- _TO BE DONE_
Copy the listing starting at the line that contains "Task: Open the Group by series dropdown" and ending at the line that contains "998x407 pixels. coord(171,100)", and swap "Redrive policy" for "Retry policy" while leaving all else unchanged.

- _INFORMATION SUPPLIED_
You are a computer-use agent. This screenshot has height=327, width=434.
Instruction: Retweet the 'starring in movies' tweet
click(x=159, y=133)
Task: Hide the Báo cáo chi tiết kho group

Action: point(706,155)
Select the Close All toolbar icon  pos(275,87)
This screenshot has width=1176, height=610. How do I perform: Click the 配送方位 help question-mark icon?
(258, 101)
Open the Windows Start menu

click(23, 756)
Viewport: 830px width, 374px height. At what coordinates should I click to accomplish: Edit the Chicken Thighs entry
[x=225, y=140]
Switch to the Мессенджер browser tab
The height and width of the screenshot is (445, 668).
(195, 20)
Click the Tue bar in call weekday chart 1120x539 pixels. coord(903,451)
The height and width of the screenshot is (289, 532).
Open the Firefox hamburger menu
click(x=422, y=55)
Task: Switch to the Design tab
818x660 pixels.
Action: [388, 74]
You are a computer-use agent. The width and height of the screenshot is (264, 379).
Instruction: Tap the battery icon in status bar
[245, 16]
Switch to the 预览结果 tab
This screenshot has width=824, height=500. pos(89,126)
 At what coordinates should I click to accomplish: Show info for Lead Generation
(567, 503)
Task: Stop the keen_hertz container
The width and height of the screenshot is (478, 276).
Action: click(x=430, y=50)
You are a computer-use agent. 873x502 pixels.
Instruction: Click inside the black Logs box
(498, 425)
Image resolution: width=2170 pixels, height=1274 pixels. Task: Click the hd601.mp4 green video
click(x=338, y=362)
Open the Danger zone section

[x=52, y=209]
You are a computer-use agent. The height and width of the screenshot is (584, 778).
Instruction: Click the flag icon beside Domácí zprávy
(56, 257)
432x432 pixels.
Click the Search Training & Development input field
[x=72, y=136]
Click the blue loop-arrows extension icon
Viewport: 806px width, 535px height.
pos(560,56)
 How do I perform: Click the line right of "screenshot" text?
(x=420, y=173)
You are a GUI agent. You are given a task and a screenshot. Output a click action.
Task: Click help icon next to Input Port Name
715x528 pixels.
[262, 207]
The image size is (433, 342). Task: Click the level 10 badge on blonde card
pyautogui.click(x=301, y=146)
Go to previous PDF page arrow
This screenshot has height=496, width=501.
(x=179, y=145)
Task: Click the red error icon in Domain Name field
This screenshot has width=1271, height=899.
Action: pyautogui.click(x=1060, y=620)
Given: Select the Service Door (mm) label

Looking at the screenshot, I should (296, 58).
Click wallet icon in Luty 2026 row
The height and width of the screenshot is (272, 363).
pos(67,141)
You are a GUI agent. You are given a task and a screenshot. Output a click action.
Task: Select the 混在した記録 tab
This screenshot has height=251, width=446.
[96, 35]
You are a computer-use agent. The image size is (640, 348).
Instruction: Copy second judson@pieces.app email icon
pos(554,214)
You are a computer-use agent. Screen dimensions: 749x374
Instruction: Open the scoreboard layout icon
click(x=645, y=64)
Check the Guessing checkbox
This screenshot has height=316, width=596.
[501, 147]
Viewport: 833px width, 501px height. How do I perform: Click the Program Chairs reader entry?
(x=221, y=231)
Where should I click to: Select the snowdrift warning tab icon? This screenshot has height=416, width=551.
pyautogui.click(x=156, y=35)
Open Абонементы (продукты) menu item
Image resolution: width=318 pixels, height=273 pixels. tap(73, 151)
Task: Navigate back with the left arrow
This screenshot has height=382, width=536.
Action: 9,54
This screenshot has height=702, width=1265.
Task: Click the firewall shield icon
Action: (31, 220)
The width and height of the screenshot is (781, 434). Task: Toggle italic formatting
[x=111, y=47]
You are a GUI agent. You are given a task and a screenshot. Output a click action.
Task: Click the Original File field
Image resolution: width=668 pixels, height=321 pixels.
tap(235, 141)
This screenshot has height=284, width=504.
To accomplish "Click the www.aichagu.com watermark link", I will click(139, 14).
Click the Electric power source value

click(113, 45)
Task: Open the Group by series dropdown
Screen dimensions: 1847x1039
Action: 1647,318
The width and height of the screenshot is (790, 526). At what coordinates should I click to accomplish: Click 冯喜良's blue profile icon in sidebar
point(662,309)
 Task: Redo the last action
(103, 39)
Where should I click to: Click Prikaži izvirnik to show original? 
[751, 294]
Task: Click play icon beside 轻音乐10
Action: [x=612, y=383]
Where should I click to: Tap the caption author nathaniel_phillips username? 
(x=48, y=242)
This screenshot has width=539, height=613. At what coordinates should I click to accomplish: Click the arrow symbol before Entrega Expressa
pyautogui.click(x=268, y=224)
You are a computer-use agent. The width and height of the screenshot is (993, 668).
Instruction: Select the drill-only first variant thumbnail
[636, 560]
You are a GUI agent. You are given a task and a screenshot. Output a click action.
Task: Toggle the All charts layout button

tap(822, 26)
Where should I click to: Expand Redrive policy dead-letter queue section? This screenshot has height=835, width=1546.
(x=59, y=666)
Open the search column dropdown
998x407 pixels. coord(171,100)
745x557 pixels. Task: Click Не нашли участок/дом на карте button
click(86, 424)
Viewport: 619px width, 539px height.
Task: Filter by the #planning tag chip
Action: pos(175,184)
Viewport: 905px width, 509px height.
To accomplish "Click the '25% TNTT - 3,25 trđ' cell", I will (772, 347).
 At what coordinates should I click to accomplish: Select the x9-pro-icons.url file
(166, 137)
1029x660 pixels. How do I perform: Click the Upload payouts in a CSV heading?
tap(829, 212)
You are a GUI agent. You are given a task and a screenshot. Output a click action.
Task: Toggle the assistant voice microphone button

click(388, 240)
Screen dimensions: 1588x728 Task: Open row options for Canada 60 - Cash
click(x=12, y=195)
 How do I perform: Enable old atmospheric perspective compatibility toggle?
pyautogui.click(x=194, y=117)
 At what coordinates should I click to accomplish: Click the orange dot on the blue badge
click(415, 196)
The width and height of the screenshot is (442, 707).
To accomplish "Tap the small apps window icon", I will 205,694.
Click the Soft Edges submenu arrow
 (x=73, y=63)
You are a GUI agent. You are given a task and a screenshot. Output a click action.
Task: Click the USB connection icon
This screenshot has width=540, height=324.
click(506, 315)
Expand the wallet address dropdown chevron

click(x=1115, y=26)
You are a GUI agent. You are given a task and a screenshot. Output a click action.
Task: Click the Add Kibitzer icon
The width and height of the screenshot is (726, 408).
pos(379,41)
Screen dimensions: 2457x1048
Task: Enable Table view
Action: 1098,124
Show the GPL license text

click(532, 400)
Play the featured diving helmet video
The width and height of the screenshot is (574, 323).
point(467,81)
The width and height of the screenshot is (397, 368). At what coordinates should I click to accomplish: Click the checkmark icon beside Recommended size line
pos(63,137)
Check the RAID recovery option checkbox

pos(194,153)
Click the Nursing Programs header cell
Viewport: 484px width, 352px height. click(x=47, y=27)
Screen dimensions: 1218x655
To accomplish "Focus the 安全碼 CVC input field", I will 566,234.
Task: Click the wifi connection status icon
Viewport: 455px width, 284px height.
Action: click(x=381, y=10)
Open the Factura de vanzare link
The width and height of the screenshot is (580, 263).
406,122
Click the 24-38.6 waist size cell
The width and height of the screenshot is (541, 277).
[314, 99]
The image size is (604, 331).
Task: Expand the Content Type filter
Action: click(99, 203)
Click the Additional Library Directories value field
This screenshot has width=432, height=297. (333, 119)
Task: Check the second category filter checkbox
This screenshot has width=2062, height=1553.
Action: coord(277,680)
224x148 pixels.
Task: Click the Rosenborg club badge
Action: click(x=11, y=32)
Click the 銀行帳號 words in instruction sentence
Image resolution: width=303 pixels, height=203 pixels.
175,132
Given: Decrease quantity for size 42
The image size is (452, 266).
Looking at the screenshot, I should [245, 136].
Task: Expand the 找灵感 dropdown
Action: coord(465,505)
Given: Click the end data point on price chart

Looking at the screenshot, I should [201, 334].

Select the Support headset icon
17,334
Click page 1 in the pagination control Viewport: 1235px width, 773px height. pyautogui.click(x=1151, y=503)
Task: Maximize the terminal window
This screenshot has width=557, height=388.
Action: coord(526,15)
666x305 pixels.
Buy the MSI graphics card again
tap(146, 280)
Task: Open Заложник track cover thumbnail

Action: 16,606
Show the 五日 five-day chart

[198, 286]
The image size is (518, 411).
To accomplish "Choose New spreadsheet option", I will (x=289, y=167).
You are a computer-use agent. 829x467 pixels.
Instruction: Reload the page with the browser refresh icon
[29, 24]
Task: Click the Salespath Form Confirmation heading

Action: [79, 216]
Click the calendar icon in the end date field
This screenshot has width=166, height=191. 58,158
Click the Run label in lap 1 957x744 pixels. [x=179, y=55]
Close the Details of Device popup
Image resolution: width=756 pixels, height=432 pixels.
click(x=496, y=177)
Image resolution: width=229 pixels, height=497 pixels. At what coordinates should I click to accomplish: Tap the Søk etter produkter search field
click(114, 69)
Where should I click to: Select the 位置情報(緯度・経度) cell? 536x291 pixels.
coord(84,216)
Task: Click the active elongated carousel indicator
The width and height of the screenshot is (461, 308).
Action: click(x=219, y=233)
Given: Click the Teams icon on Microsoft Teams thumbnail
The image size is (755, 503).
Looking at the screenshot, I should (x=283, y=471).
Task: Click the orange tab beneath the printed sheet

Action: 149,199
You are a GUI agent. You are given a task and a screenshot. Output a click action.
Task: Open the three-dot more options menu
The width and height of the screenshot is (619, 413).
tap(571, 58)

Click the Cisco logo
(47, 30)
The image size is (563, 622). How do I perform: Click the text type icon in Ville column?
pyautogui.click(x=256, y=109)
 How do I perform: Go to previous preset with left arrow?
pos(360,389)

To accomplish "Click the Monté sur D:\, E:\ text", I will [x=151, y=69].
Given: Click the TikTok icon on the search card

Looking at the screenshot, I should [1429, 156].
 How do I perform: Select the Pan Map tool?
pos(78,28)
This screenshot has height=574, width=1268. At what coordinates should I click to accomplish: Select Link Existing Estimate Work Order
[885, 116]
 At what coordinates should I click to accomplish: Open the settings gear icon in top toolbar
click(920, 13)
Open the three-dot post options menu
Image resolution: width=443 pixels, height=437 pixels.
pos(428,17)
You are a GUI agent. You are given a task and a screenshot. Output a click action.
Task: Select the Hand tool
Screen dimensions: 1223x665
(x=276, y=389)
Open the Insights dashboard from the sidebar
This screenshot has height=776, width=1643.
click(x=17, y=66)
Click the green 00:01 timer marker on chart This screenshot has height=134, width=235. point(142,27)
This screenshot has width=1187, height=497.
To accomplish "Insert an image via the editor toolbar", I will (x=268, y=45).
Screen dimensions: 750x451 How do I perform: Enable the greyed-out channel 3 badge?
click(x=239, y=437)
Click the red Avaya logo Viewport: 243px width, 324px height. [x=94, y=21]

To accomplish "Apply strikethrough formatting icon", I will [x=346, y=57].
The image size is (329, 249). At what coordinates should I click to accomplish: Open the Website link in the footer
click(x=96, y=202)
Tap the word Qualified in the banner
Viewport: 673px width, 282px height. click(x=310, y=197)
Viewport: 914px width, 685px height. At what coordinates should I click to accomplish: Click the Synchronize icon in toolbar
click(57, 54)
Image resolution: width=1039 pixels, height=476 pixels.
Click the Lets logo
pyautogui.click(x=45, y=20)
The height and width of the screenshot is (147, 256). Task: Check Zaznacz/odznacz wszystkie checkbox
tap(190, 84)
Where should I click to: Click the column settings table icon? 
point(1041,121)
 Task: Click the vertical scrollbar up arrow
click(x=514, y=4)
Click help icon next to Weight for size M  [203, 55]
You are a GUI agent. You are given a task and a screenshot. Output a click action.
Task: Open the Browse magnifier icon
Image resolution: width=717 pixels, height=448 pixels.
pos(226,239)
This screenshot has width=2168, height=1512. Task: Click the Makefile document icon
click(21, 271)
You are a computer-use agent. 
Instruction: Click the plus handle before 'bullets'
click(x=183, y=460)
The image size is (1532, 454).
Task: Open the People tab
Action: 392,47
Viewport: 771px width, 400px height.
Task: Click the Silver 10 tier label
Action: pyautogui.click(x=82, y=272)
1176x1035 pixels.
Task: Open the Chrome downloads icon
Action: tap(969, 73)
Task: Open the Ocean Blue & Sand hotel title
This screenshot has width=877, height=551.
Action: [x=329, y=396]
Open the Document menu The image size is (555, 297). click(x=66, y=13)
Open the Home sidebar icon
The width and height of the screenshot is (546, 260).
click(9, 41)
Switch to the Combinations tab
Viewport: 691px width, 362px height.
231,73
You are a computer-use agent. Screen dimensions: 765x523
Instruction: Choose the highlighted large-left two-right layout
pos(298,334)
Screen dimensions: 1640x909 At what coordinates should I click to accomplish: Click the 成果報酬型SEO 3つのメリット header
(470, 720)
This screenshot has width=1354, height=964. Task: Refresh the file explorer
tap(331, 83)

- _THE RESULT_
Task: Open the Group by series dropdown
Screen dimensions: 1847x1039
Action: 1647,318
The width and height of the screenshot is (790, 526). At what coordinates should I click to accomplish: Click 冯喜良's blue profile icon in sidebar
point(662,309)
 Task: Redo the last action
(103, 39)
Where should I click to: Click Prikaži izvirnik to show original? 
[751, 294]
Task: Click play icon beside 轻音乐10
Action: [x=612, y=383]
Where should I click to: Tap the caption author nathaniel_phillips username? 
(x=48, y=242)
This screenshot has width=539, height=613. At what coordinates should I click to accomplish: Click the arrow symbol before Entrega Expressa
pyautogui.click(x=268, y=224)
You are a computer-use agent. The width and height of the screenshot is (993, 668).
Instruction: Select the drill-only first variant thumbnail
[636, 560]
You are a GUI agent. You are given a task and a screenshot. Output a click action.
Task: Toggle the All charts layout button

tap(822, 26)
Where should I click to: Expand Retry policy dead-letter queue section? This screenshot has height=835, width=1546.
(x=59, y=666)
Open the search column dropdown
998x407 pixels. coord(171,100)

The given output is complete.